Should he try to access all her JIS info again, see if he could make sense of it? He could feel tens of thousands of questions lining up in his spent mind. But what if he really was close to Mindwipe? What if Anna Winstead was the query that pushed him over the edge?
Anna Winstead, young Canterra businesswoman
Peter stared. The woman was shorter than Suzanne, slight, her posture unflinchingly erect. She had fluffy light brown hair, pale skin, and intense brown eyes. Her small round face might have been pretty except that her cheeks were so full that she looked like a squirrel storing nuts. Peter fought not to laugh. For God’s sake, First Canterra InterBank had sent them a squirrel! What was wrong with him? God, if he could only think.
Suzanne Ramsae, Vice-President for Marketing, the Trantor Group
He felt as if he were seeing her from far below even though he was taller. Long honey-brown hair, eyes the matching color, a heartbreakingly serene oval face, magnificent jutting breasts in a shimmering earth-toned blouse, turquoise and silver New Mexican jewelry hanging from her ears, her neck, and her wrists. She held her chin high and looked away, disdaining the obvious leers of horny teenage boys and somehow, Oliver felt, making use of the nondescript little jerk to her left as a protector. Oliver looked down to her dark brown yoga pants crisscrossed with yellow lightning bolts outlined in electric blue. She was a gypsy!
Mitchell Emersonn, architect and co-founder of Citizens Against Telepathy
Sam’s father leaned far back in his chair, swiveling lazily, chin sunk to his red necktie as he perused loose pages in his lap. Mitchell Emersonn was six-one, massive, barrel-chested but never flabby. He seemed twice the size of Oliver’s father. Yet everyone knew Randall Perrine was always in charge. He was like a German field marshal directing a surprise invasion of France. Nobody dared disrespect him except, of course, France, a.k.a., the legions of the Open Telepathy Foundation. About the only angry insult Sam had never considered hurling at his dad would have been something on the order of “Why do you always kowtow to that Perrine bastard?” That would be going too far. Probably, Sam ruefully reflected, because it was so true.

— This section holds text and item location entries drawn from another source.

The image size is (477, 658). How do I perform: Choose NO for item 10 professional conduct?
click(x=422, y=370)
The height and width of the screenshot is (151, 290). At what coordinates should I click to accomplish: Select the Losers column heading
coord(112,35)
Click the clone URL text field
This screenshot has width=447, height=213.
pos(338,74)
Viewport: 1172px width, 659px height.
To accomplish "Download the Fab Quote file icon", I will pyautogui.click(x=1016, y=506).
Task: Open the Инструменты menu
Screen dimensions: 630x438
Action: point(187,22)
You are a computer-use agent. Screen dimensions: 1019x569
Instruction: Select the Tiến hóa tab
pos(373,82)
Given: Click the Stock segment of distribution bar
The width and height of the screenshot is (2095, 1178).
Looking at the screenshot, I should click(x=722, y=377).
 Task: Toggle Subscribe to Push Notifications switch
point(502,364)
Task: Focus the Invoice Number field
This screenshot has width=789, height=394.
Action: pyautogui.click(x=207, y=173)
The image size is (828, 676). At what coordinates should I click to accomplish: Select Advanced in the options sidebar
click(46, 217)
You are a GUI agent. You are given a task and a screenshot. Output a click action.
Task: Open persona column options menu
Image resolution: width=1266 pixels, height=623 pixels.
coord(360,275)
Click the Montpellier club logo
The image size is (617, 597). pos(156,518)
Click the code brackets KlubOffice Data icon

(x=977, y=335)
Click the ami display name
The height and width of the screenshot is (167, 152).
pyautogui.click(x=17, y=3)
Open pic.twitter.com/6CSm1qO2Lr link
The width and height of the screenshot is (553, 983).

Shelley Bosworth, employee at a FeverBurger restaurant
He couldn’t take his eyes off her. And he understood her–what she wanted from life, all her thoughts, all her feelings. She was sad. She seemed at once entirely representative of the human race and yet unique, transcending the merely human. She pushed the sheets away. She was gorgeous. She was different. She was special. She’d had it with uptight, controlling men, who wanted to hurt, who were worse than infants, who’d never found themselves, who’d never even looked for themselves. She was Shelley Bosworth. Age: twenty-seven. She wasn’t fully realized yet. Nobody was. But she was working at it. Why was she lying in that dump of an apartment? She was alone. She’d thrown out her boyfriend four months ago. The same time, he thought in awe, that he and Barbara had called it quits. Shelley wanted a man who cherished women, who was as straightforward as she was.